• Task directions
Which lines below contain "arrow"? Pull them out.
──────── Stored data
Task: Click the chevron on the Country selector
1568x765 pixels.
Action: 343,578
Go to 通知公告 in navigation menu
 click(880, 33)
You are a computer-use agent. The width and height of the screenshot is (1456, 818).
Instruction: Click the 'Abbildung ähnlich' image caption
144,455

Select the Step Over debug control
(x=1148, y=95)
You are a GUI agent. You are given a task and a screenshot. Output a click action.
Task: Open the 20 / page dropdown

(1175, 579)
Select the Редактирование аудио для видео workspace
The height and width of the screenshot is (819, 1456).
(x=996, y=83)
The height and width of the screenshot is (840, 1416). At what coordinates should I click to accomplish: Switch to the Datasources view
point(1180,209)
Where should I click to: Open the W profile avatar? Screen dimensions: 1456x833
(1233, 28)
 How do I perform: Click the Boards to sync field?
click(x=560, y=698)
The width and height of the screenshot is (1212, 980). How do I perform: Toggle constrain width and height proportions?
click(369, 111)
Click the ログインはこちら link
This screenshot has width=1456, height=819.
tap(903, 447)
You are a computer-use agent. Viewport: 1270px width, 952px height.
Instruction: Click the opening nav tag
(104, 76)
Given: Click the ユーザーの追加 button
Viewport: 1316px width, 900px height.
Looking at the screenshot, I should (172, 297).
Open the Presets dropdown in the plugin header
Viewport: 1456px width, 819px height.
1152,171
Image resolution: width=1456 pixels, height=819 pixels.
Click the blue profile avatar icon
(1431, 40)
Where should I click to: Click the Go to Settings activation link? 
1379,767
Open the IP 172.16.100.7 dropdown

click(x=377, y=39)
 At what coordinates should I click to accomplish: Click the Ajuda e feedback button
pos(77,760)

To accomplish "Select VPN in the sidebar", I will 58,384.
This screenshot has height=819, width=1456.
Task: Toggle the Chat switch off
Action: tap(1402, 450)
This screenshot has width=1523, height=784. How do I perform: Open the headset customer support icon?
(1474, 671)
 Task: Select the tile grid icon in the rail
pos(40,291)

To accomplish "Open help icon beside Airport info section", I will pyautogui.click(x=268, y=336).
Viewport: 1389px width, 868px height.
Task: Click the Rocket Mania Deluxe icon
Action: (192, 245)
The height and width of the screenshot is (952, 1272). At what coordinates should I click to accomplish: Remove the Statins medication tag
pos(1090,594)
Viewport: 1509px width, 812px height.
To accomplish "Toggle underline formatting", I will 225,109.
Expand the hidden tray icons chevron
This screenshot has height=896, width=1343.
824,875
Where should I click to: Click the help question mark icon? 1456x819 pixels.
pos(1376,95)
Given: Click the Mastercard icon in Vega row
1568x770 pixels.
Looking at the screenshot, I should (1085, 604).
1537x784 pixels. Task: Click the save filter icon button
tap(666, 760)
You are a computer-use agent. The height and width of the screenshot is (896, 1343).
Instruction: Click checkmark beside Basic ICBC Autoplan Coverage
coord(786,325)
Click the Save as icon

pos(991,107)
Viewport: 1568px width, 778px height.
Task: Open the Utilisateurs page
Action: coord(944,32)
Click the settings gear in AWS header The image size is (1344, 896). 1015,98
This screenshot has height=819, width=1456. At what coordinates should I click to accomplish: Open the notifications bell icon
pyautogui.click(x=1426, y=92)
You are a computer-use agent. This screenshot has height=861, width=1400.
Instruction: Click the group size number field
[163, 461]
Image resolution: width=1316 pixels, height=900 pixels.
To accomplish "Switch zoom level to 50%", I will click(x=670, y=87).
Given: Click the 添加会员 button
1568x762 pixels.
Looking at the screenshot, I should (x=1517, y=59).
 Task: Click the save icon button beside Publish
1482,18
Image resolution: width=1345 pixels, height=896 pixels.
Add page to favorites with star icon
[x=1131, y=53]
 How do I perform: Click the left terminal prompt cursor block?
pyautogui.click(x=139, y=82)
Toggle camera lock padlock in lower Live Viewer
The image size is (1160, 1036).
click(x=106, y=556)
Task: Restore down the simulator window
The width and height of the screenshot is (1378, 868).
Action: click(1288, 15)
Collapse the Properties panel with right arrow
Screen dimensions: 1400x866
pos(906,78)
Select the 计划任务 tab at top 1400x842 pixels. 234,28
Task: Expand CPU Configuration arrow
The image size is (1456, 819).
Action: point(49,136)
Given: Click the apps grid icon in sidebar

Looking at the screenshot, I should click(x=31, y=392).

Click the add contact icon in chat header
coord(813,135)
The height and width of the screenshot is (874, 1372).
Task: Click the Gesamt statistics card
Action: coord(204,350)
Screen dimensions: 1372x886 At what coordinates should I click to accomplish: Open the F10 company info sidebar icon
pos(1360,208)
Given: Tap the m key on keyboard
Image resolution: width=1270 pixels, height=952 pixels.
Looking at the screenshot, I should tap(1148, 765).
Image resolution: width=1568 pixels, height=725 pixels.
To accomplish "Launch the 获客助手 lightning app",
────────────────
• Solution to the problem
Collapse the Properties panel with right arrow
Task: Expand CPU Configuration arrow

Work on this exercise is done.